Very little progress has been made in Waterford towards providing an acceptable modern mental health service, despite deficits having been highlighted in the past.

That’s according to Dr. Susan Finnerty, Assistant Inspector of Mental Health Services, who was responding to the Mental Health Commission’s annual report.

The report states that there has been a significant reduction countrywide in the number of people admitted on an involuntary basis to in-patient mental health units. However, the MHC is concerned that while progress has been made in the performance and quality of care in such centres, considerable improvements are still necessary.

Last year 2,126 people were treated as involuntary patients in approved centres. But the report states that while that 25 per cent reduction on 2005 was notable and welcome, further detailed analysis of the factors leading to the reduction was required and would be undertaken by the Commission in the coming months. The Mental Health Act 2001 provides for patients’ right to an automatic independent review of an involuntary admission. There were 2,248 such reviews, mental health tribunals, held in 2007.

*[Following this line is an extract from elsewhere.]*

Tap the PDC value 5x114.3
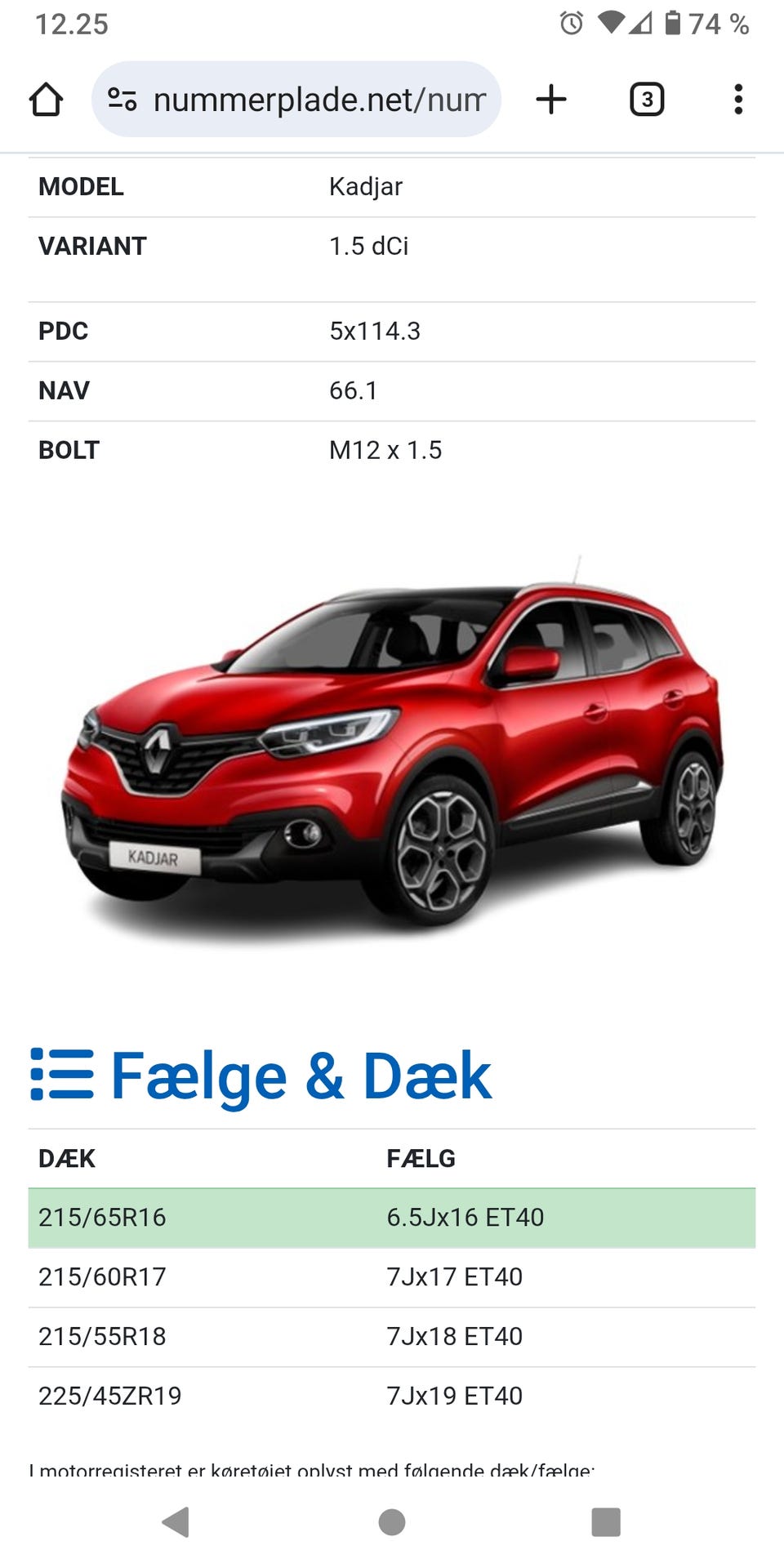Screen dimensions: 784x1568 pos(375,331)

Waterford has two approved centres: St. Otteran’s Psychiatric Hospital with 97 residents and a 44 bed admission unit in Waterford General Hospital. Dr. Finnerty summarised the report’s findings on Waterford by saying: “Very little progress has been made in Waterford towards providing an acceptable modern mental health service despite deficits being highlighted in previous reports. Considerable investment is required in resourcing the service in staff and capital developments and also in assisting the service to meet basic standards in mental health care such as provision of privacy and dignity, care planning, and development of policies and protocol.”

Speaking at the publication of its sixth Annual Report, including the report of the Inspector of Mental Health Services, Brid Clarke, Chief Executive Officer of the MHC said: “2007 was a milestone year for mental health services in Ireland. It was the first full year of the implementation of the Mental Health Act 2001 and this has had a significant effect on the delivery of mental health services in Ireland. While we acknowledge that changes have taken place in a lot of approved centres there are a still a number of centres which are not operating to best practice. It is the goal of the Commission to continue to promote high standards during 2008 and onwards.”

Dr. Finnerty said: “The provisions of the Act have introduced immense change for in-patient treatment and most services had considerable difficulty in meeting the requirements for approved centres. However there were indications at the end of 2007 that most services were actively planning and moving towards full compliance and there is no reason why this should not be realised in 2008.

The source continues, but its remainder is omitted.